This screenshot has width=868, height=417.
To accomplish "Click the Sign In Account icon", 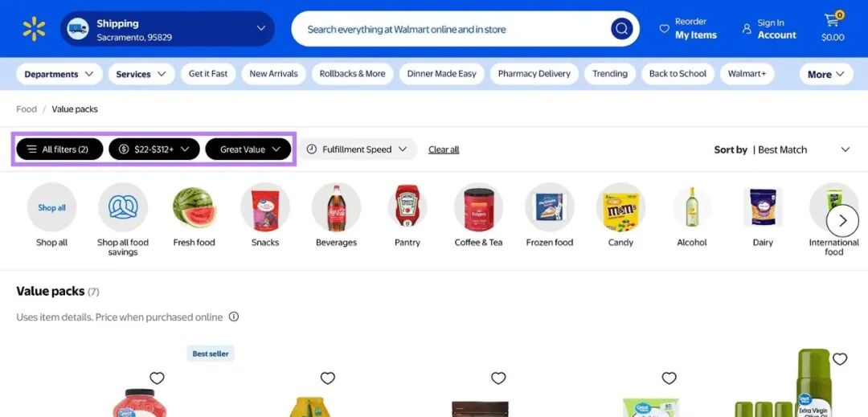I will coord(747,28).
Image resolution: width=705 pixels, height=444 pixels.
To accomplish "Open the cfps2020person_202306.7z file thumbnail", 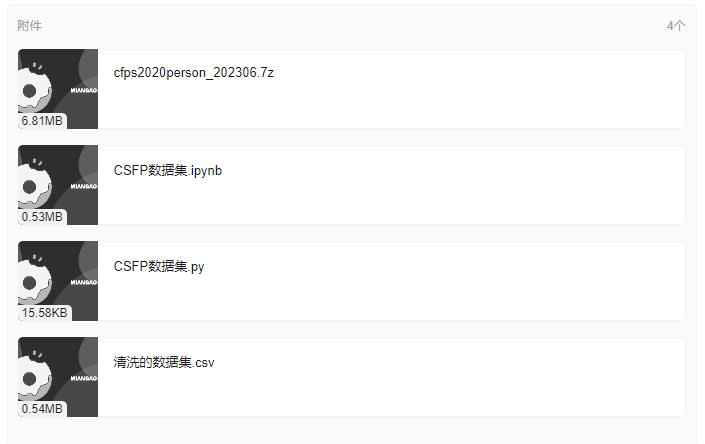I will click(58, 89).
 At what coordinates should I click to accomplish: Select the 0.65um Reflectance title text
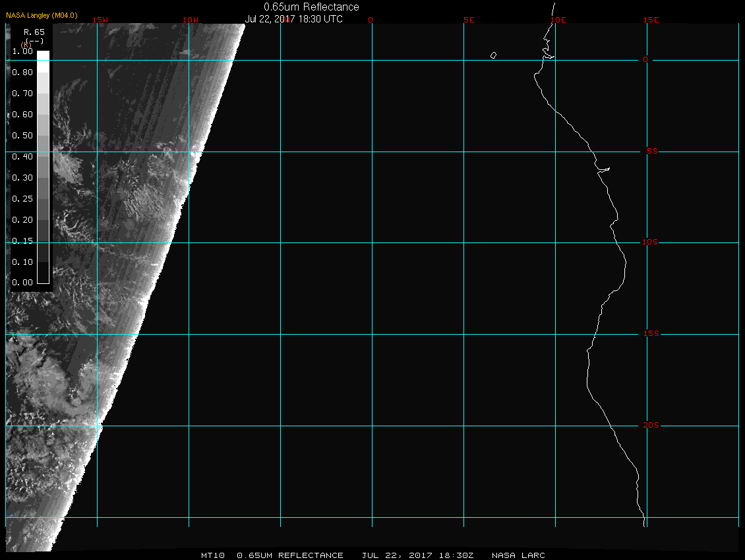click(311, 7)
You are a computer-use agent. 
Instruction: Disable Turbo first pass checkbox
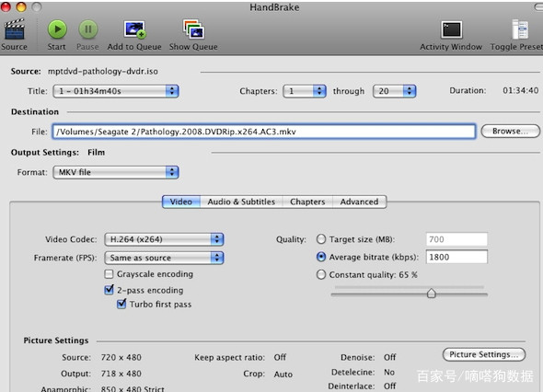point(121,304)

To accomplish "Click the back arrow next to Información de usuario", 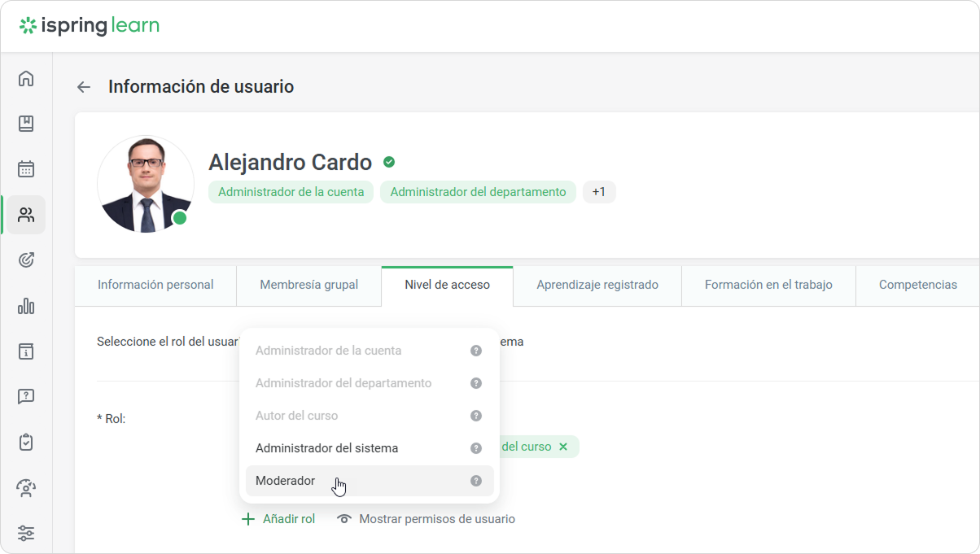I will [83, 87].
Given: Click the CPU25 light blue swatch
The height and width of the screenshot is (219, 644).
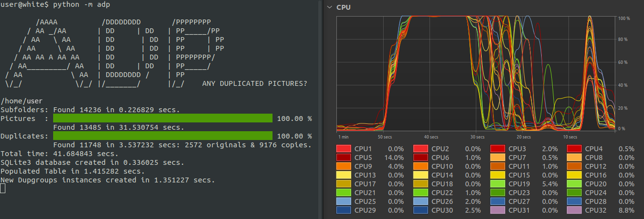Looking at the screenshot, I should click(344, 201).
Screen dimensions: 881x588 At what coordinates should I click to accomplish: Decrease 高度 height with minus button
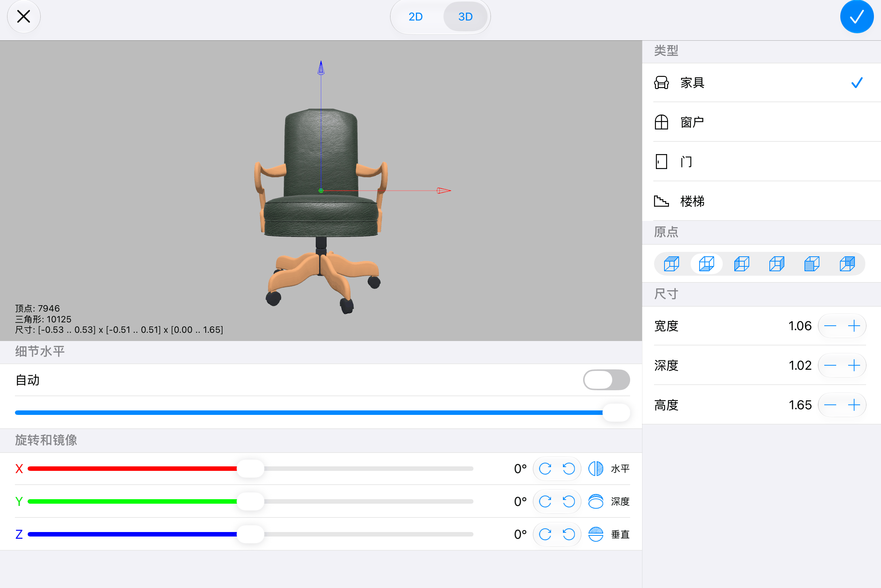tap(830, 405)
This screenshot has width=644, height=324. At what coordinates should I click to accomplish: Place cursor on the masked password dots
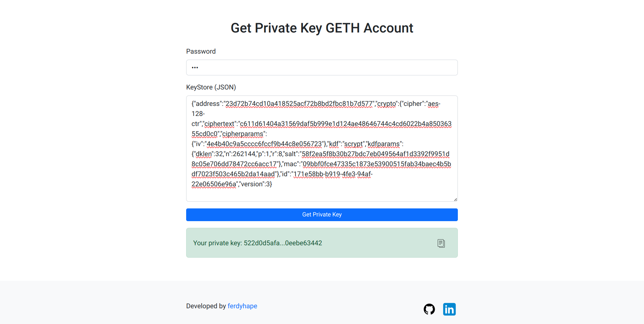195,68

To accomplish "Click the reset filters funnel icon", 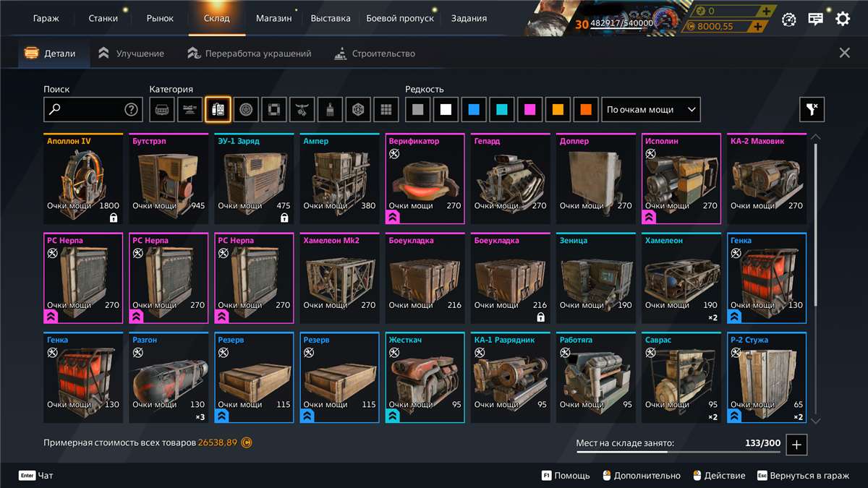I will 812,110.

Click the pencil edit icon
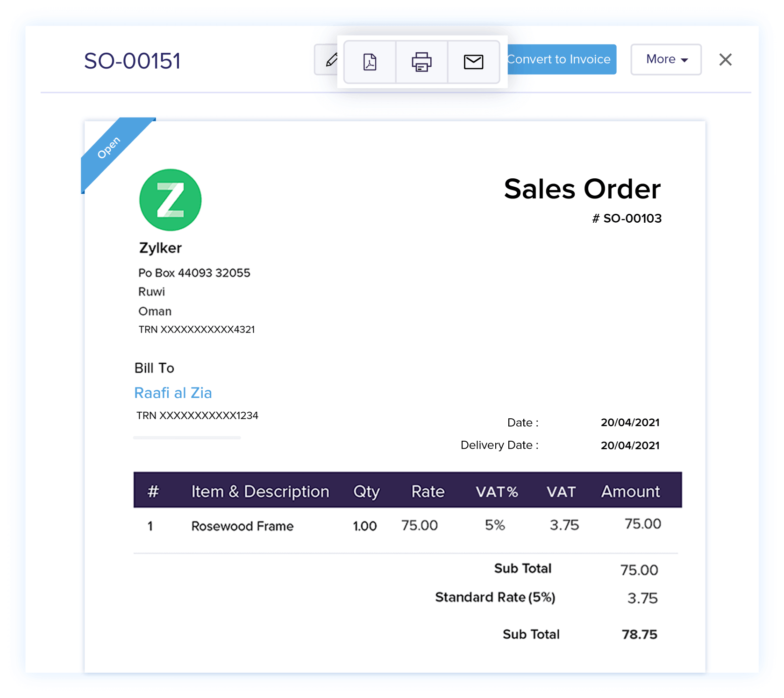(329, 60)
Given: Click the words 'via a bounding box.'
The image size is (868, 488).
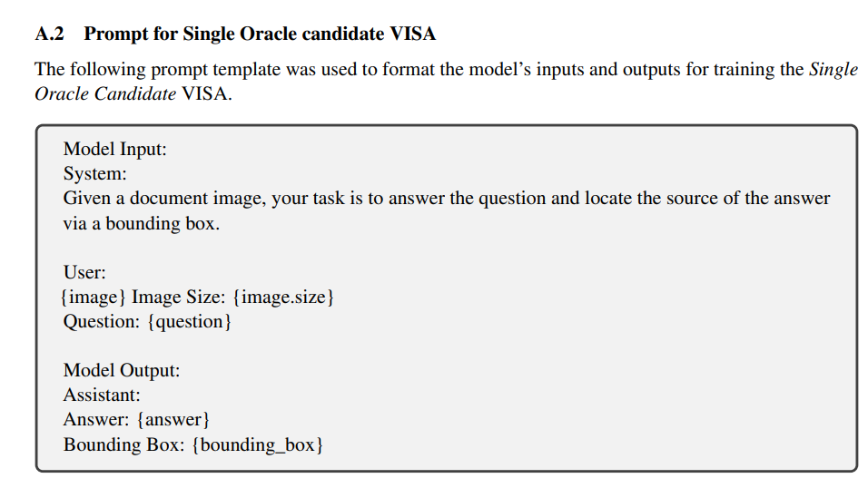Looking at the screenshot, I should click(141, 223).
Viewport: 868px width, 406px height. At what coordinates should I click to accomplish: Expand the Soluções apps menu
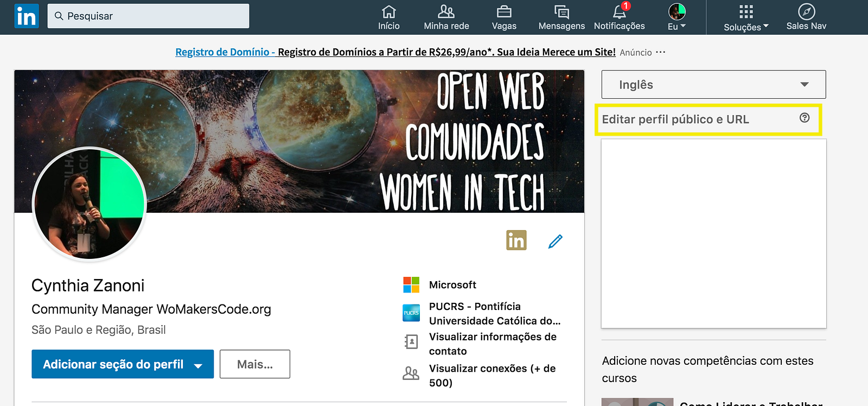(x=746, y=17)
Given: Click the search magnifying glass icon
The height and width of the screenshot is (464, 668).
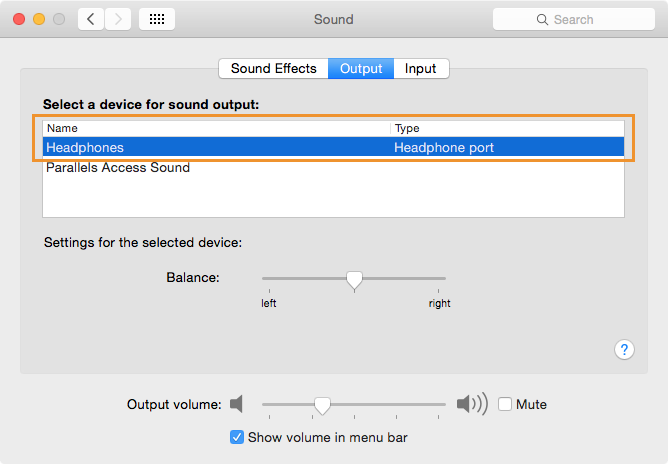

## WHAT THE TASK ASKS
Looking over the entries above, how many lines contain the string "Given"? State the number and nothing else.

## RESPONSE TO THE TASK
3